> _Stored records_
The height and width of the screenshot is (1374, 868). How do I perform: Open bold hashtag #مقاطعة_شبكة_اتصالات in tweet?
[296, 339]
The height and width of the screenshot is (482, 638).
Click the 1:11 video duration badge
==
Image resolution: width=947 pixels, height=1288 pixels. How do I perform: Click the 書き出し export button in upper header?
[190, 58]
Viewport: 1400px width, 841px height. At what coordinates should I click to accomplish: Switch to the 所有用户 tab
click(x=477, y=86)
--
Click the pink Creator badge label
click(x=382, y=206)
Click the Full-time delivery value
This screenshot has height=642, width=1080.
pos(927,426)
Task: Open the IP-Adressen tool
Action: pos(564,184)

> _Exercise directions_
Put the lines starting at the one containing "Image resolution: width=947" and ending at the one containing "click(x=477, y=86)" into a two-column CSV with the header input,output. Give one row per line and its answer, with each field in double quotes and line breaks replaced by spaces.

> _Full solution_
input,output
"Image resolution: width=947 pixels, height=1288 pixels. How do I perform: Click the 書き出し export button in upper header?","[190, 58]"
"Viewport: 1400px width, 841px height. At what coordinates should I click to accomplish: Switch to the 所有用户 tab","click(x=477, y=86)"